» EXTRACTED TEXT:
Monday, May 23, 2011

Charleston's Spring Hill Cemetery

The city of Charleston was incorporated in 1794, with its original town cemetery being a small plot near the Kanawha River.  By 1869, the cemetery was overcrowded, prompting officials to find a new location to bury the town's dead.  In that same year, land was purchased for a sum of $2118.02, surveyed by Thomas Matthius, and laid out by A.J. Vosburg.  The new cemetery was named Spring Hill after the "Chalybeate" spring nearby.

The oldest section is known as the "Old Circle."  An original 20 acres has grown to over 172 acres, as Jewish, Roman Catholic, and other subdivisions have been added overlooking the state capitol building and downtown Charleston. In 1905, the city of Charleston demolished a "contagious hospital" no longer in use, and sold the land to the cemetery.

In the Potters' Field section, it is said there is a large, gnarled oak tree which was used for hangings and lynchings.  Allegedly, one can hear strange strangling noises, said to come from the spirits of those who were hanged from the tree's thick, sturdy branch.

National Register Application

1 comment:

  1. I was wondering if anyone knows an estimate of where the hanging tree may be. Planning to go soon and hoping to narrow it down! Thanks!

» EXERCISE 1: Rewrite everything in the Spring Hill Cemetery text from "The oldest section" down to "it down! Thanks!", putting "elm" in place of "oak".
» EXERCISE 2: According to the Spring Hill Cemetery text, who surveyed the land purchased for the new cemetery?

» INFORMATION GIVEN:

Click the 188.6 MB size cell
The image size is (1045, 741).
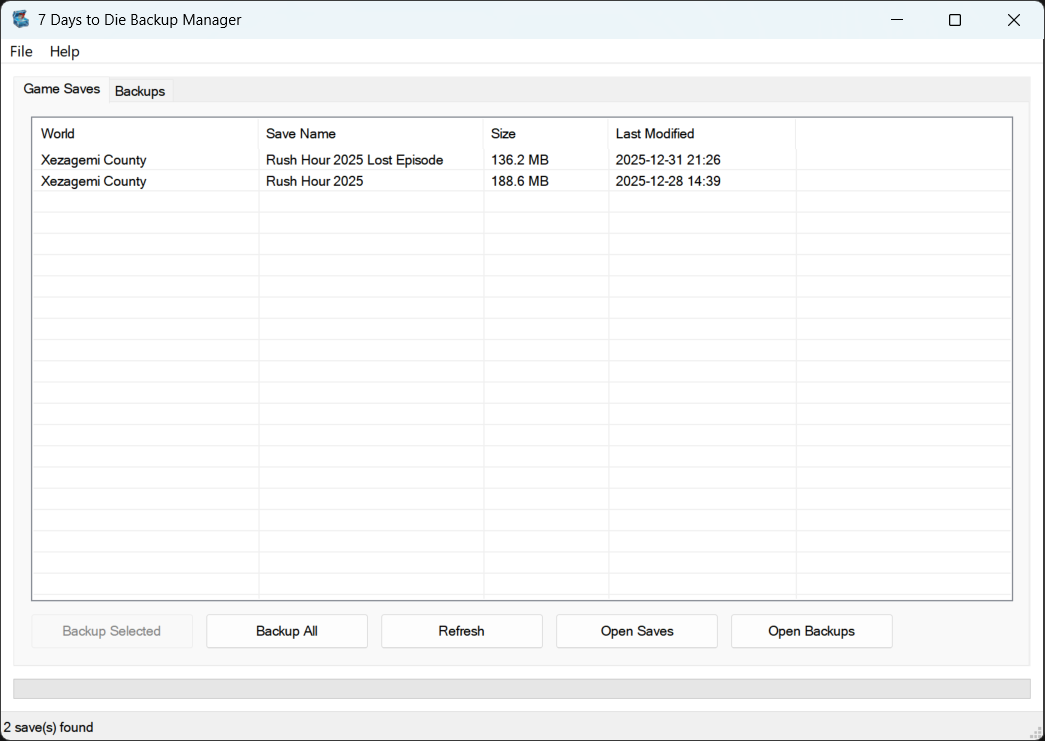(x=520, y=182)
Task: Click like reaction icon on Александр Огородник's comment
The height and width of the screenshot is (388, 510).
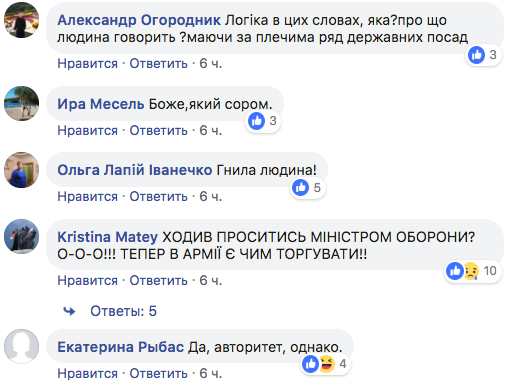Action: click(x=476, y=54)

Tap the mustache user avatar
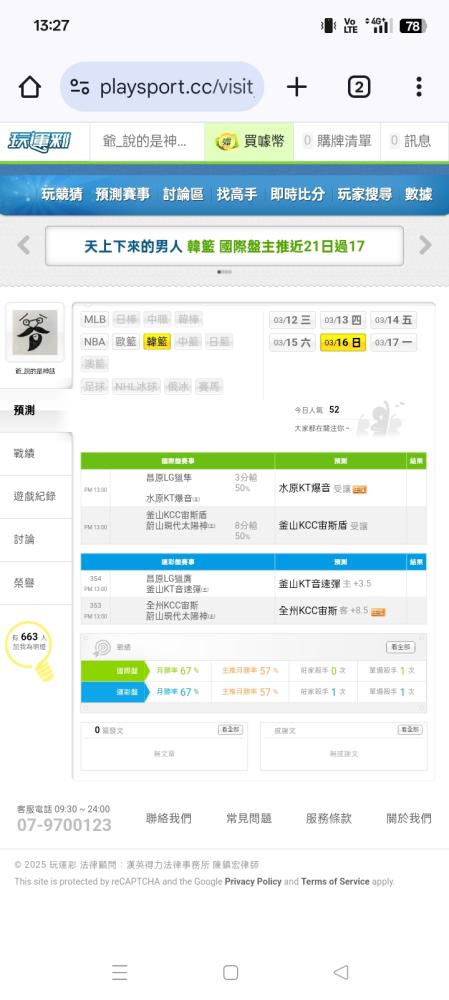(35, 332)
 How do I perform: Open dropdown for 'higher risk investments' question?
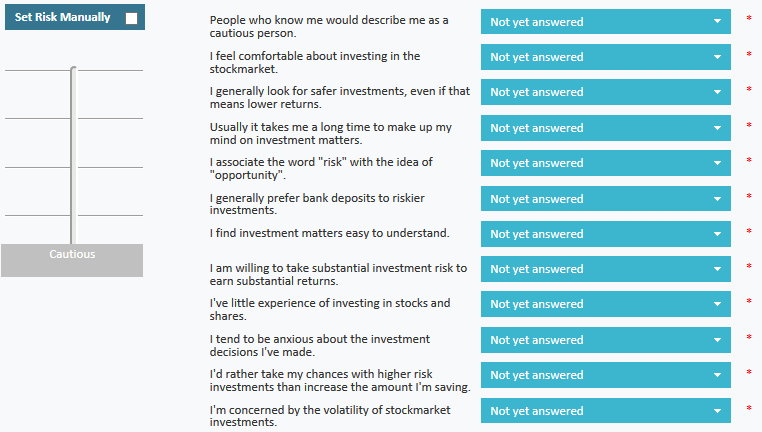tap(605, 375)
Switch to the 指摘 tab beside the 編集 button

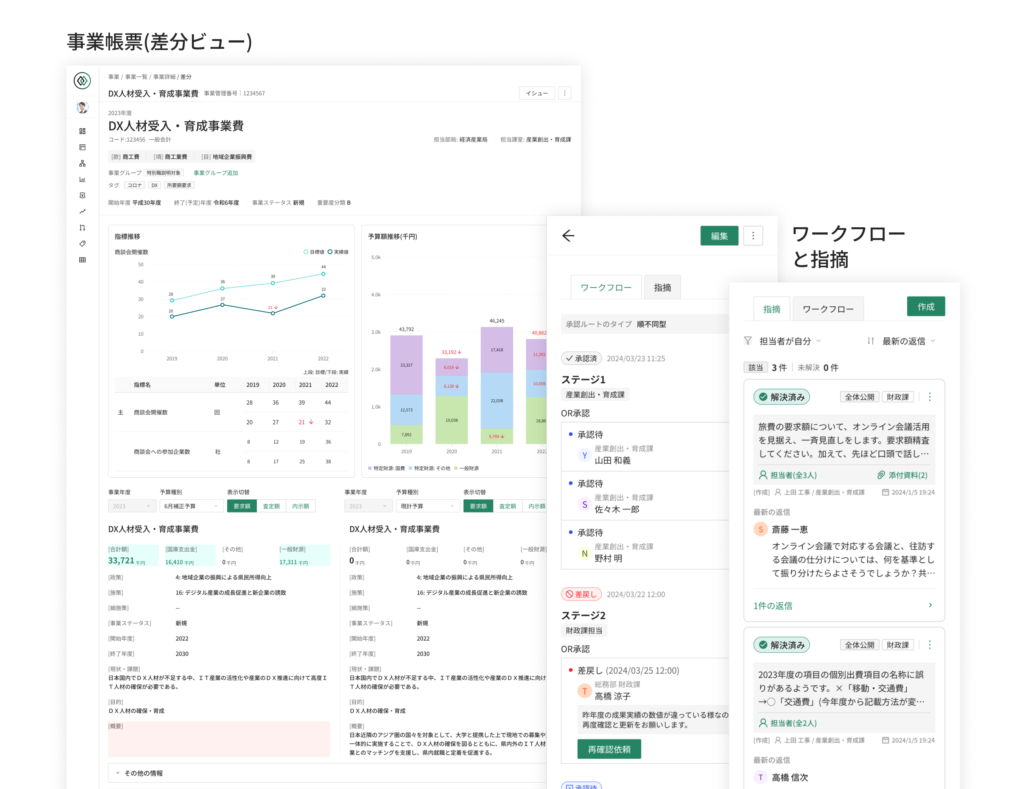click(x=662, y=287)
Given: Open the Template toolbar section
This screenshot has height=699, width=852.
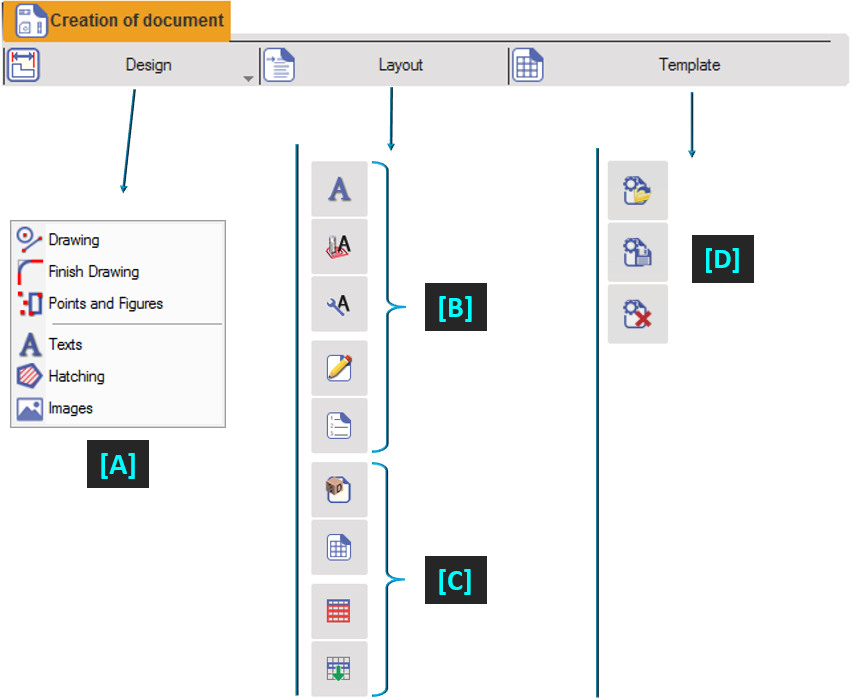Looking at the screenshot, I should [x=688, y=66].
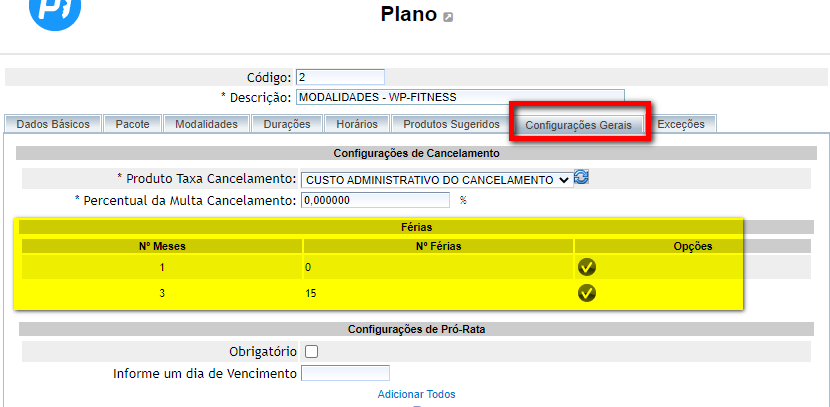830x407 pixels.
Task: Click refresh icon beside Produto Taxa Cancelamento
Action: [581, 178]
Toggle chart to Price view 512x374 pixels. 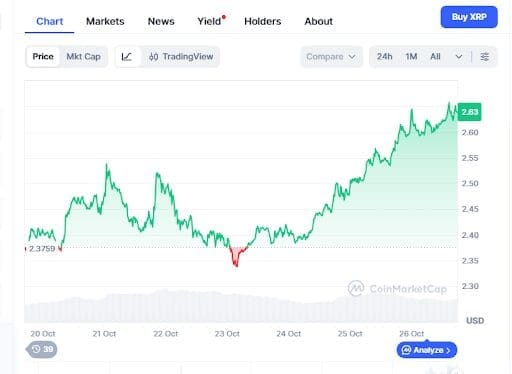point(43,57)
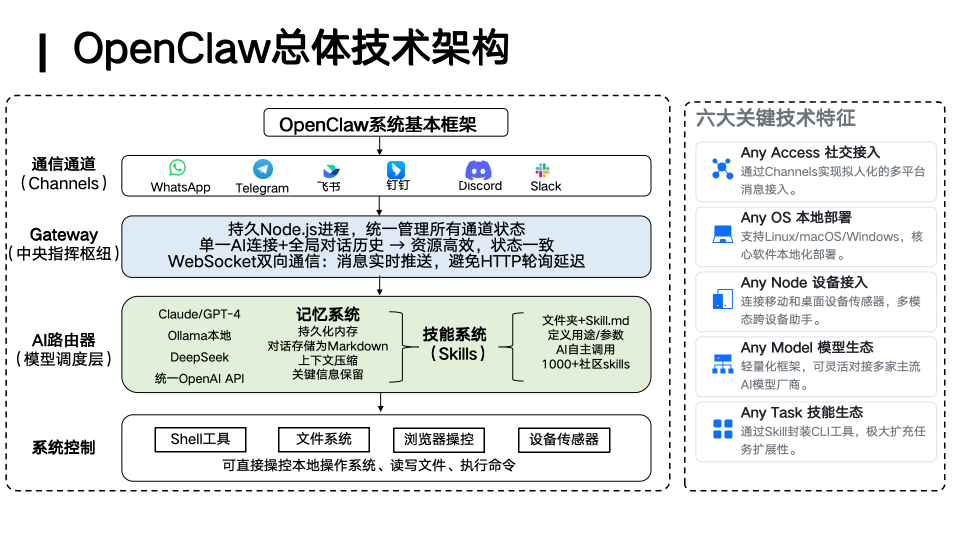The height and width of the screenshot is (540, 960).
Task: Select the 技能系统 (Skills) label
Action: [x=455, y=344]
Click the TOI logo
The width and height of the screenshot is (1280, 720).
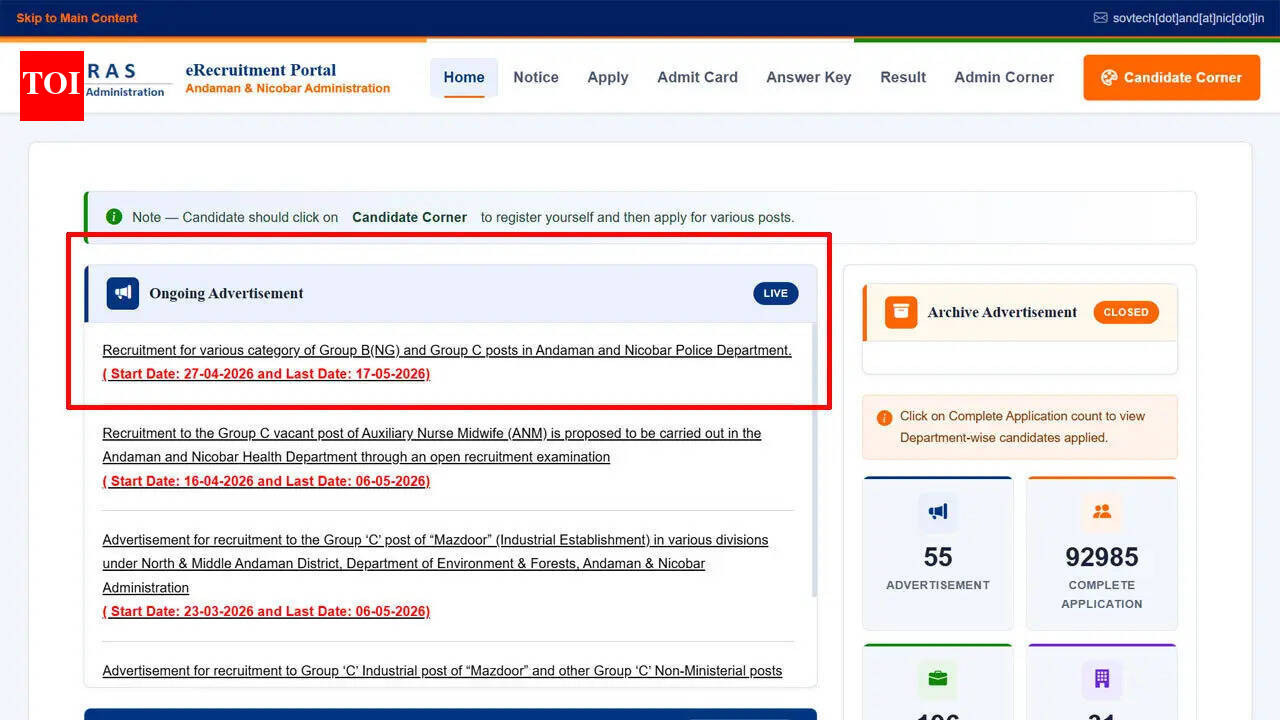[52, 85]
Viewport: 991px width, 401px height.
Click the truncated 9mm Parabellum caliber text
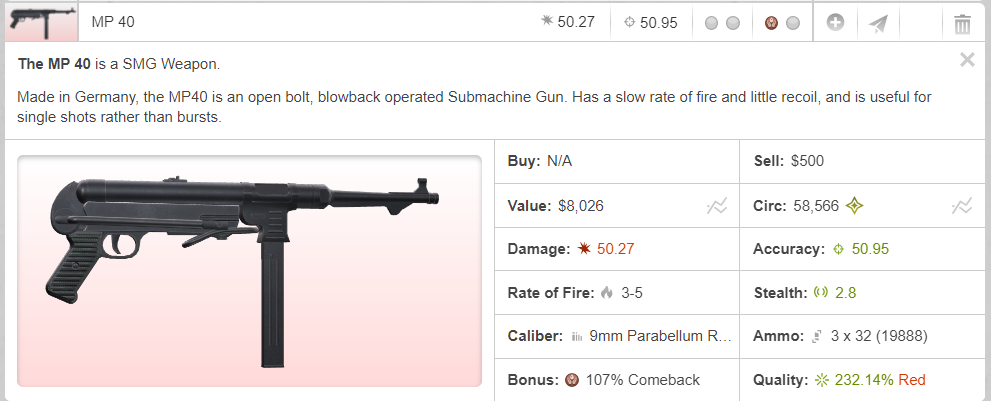[x=661, y=337]
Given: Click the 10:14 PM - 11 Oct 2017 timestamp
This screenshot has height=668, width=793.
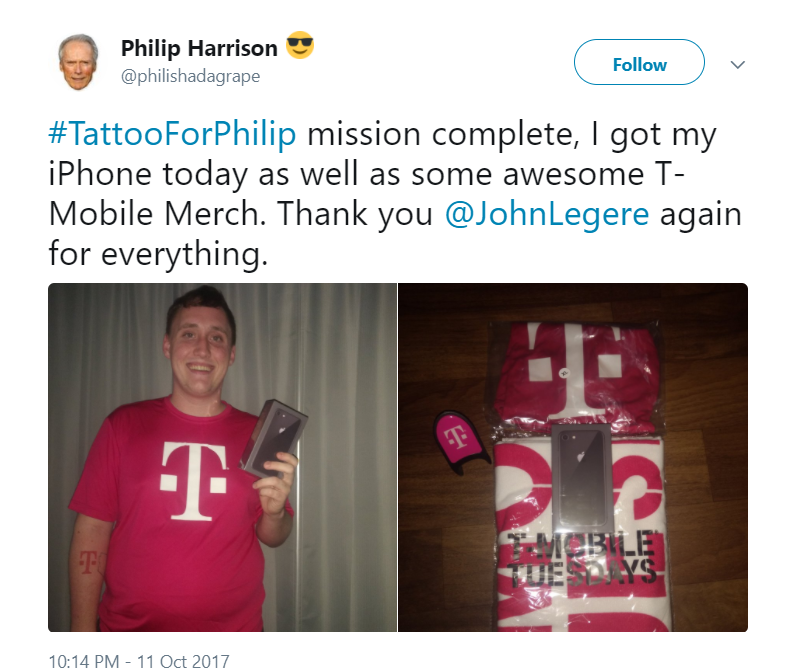Looking at the screenshot, I should tap(139, 661).
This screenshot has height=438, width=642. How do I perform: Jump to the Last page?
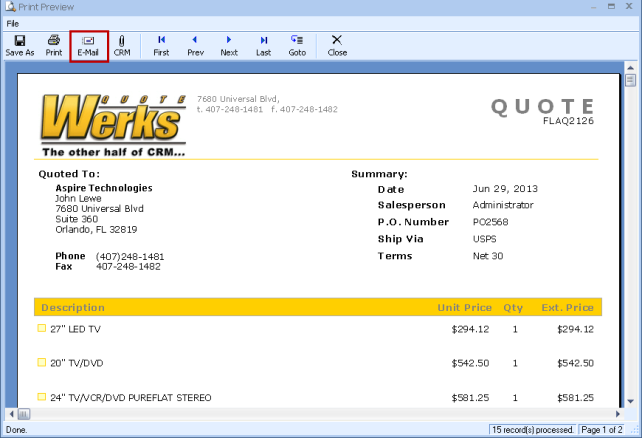point(263,45)
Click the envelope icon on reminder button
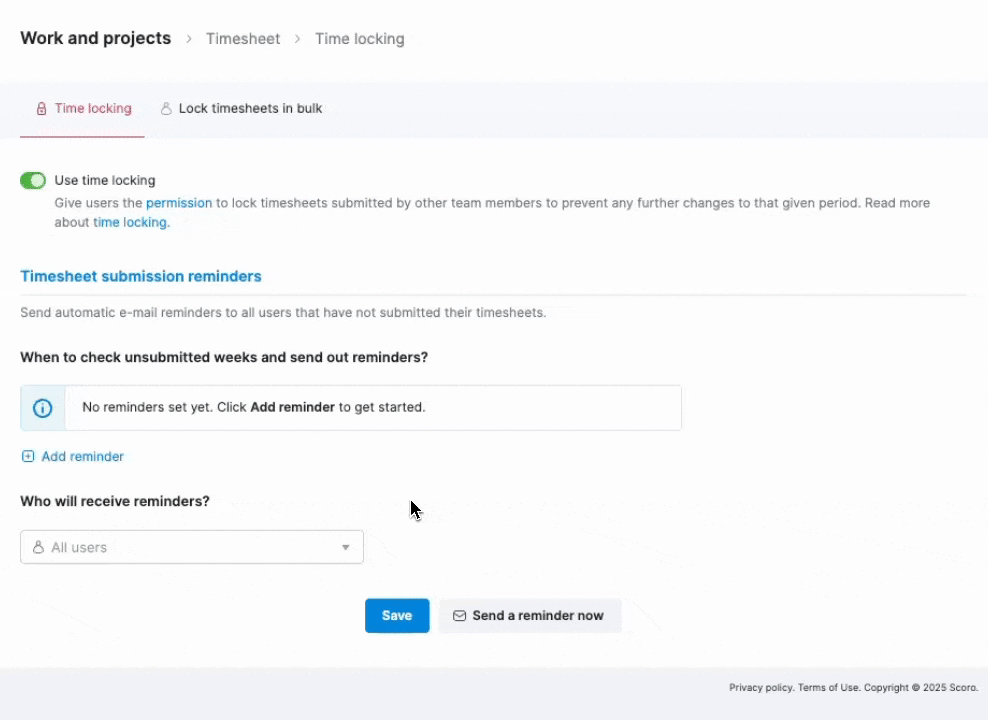Screen dimensions: 988x720 (x=459, y=615)
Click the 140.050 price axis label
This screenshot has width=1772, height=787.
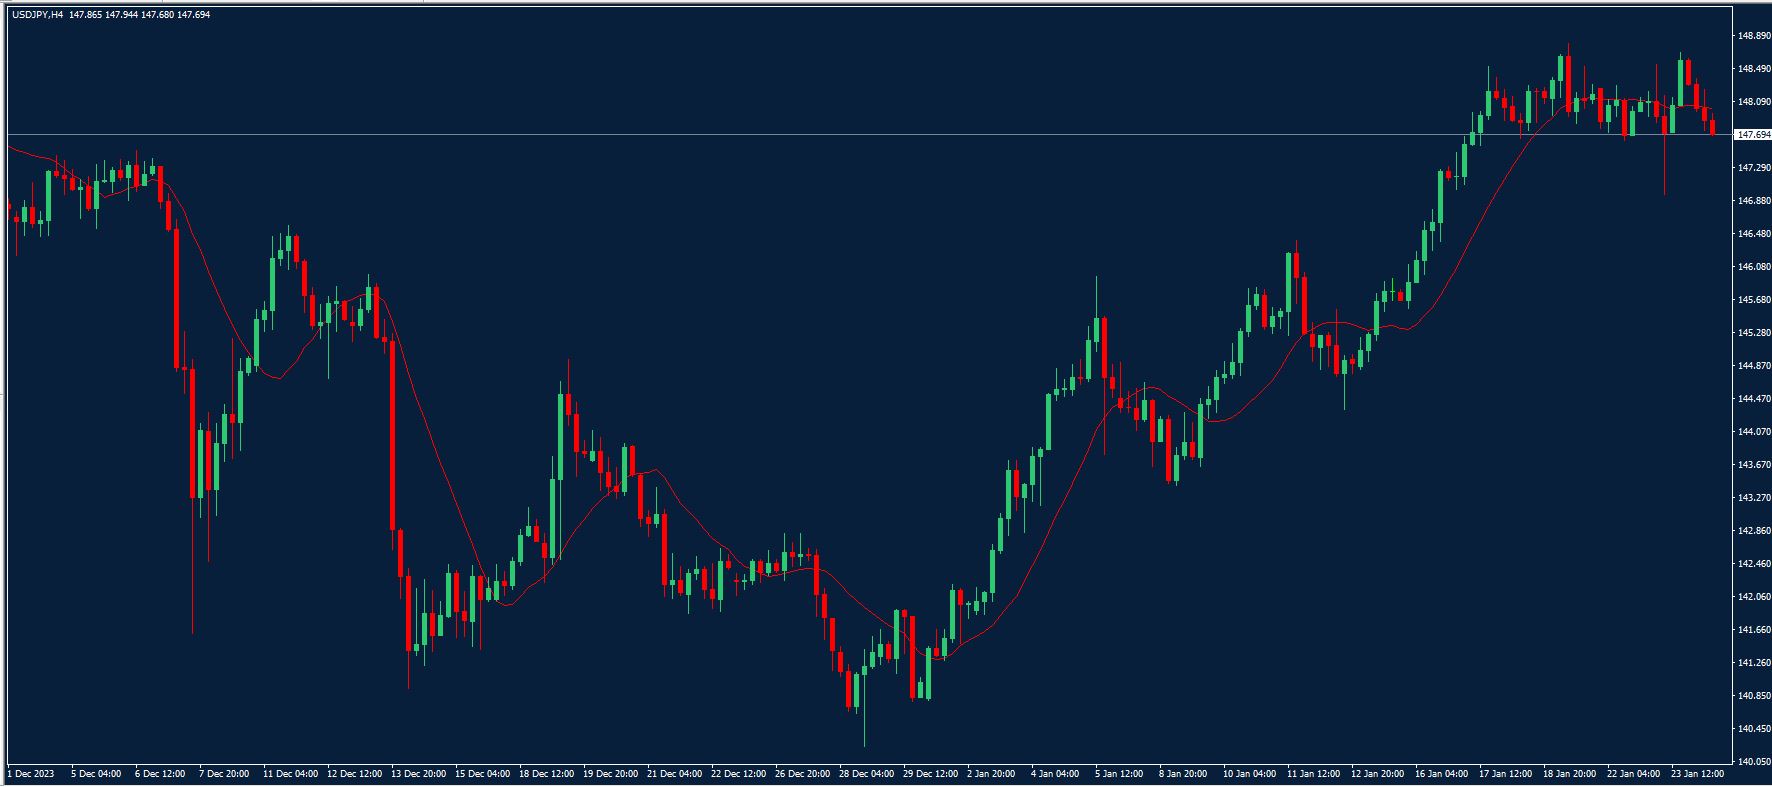click(x=1753, y=762)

» PROBLEM SOLUTION 1:
The oldest section is known as the "Old Circle."  An original 20 acres has grown to over 172 acres, as Jewish, Roman Catholic, and other subdivisions have been added overlooking the state capitol building and downtown Charleston. In 1905, the city of Charleston demolished a "contagious hospital" no longer in use, and sold the land to the cemetery.

In the Potters' Field section, it is said there is a large, gnarled elm tree which was used for hangings and lynchings.  Allegedly, one can hear strange strangling noises, said to come from the spirits of those who were hanged from the tree's thick, sturdy branch.

National Register Application

1 comment:

  1. I was wondering if anyone knows an estimate of where the hanging tree may be. Planning to go soon and hoping to narrow it down! Thanks!

» PROBLEM SOLUTION 2: Thomas Matthius